Borghese (Borghesi) of Siena
The family originated with Tiezzo da Monticiano, a 13th-century wool merchant in Siena, whose nephew Borghese gave his name to the family. Among the important Sienese Borghese are:

 Agostino (1390–1462), noted soldier in the wars between Siena and Florence, named count palatine by Pope Pius II and count of the Holy Roman Empire by Sigismund
 Niccolò (1432–1500), man of letters, philosopher, and important political figure in the Sienese republic, belonging to the Monte dei Nove.
 Pietro (1469–1527), named a senator of Rome by Pope Leo X, killed in the Sack of Rome.
 Marcantonio (1504–1574), politician and lawyer in papal service.

Borghese of Rome
The head of the family, Marcantonio, Patrician of Siena, moved to Rome in 1541 and this Sienese family rapidly gained access to the upper echelons of Roman society, culminating in the election of Marcantonio's son Camillo Borghese as Pope Paul V in 1605. Paul V was an unabashed nepotist, naming his brother Francesco (1556–1620) Duke of Rignano and general of the papal army, his other brother Giambattista (1554–1609) Governor of the Borgo and castellan of Castel Sant'Angelo, and his sister Ortensia's son Scipione Caffarelli (1577–1633), becoming Scipione Borghese on his adoption) a Cardinal and his adoptive son. Paul also bestowed on his nephew Scipione the title Prince of Vivero on (November 17, 1609). As an extended family, the Borghese became some of the largest landowners of the Roman Campagna, increasing their wealth by their strategic control of their properties and a concerted policy of assuming monopolies of milling grain and the rights to run inns.

Thus the Borghese family rose still further in power and wealth. Many of Paul V's official inscriptions include ROMANUS after his name, to reinforce the family's new Roman connection. Scipione was a major patron of the arts, and the family art collection burgeoned under his guardianship (formerly housed at the family seat in Rome, Palazzo Borghese, it has since 1903 been established as the Galleria Borghese, located in the family's former property, Villa Borghese).

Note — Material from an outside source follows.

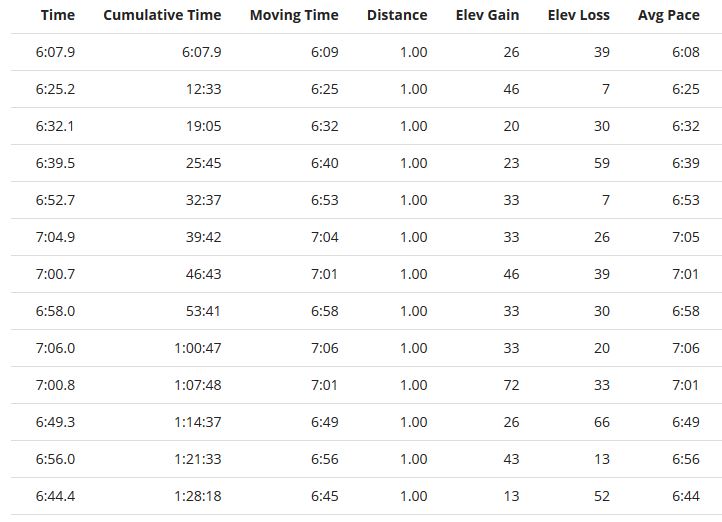Sort by the Cumulative Time header
Image resolution: width=722 pixels, height=522 pixels.
pyautogui.click(x=162, y=15)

Marcantonio II (1598–1658), son of Giambattista, was named prince of Sulmona in 1610 (Grandee of Spain of 1st class), again through Paul V's influence, in this case with Philip III of Spain. In 1619 Marcantonio II married Camilla Orsini, becoming heir to both the Borghese and Orsini families. His son Paolo (1624–1646) married Olimpia Aldobrandini, princess of Rossano, and by this marriage enabled the Borghese to lay claim to the Aldobrandini family legacy as well, though this right was only recognised in 1769 after protracted court battles. Along with Paolo's titles, Olimpia passed the title of prince of Rossano to their grandson Marcantonio III (1660–1729), who also became viceroy of Naples.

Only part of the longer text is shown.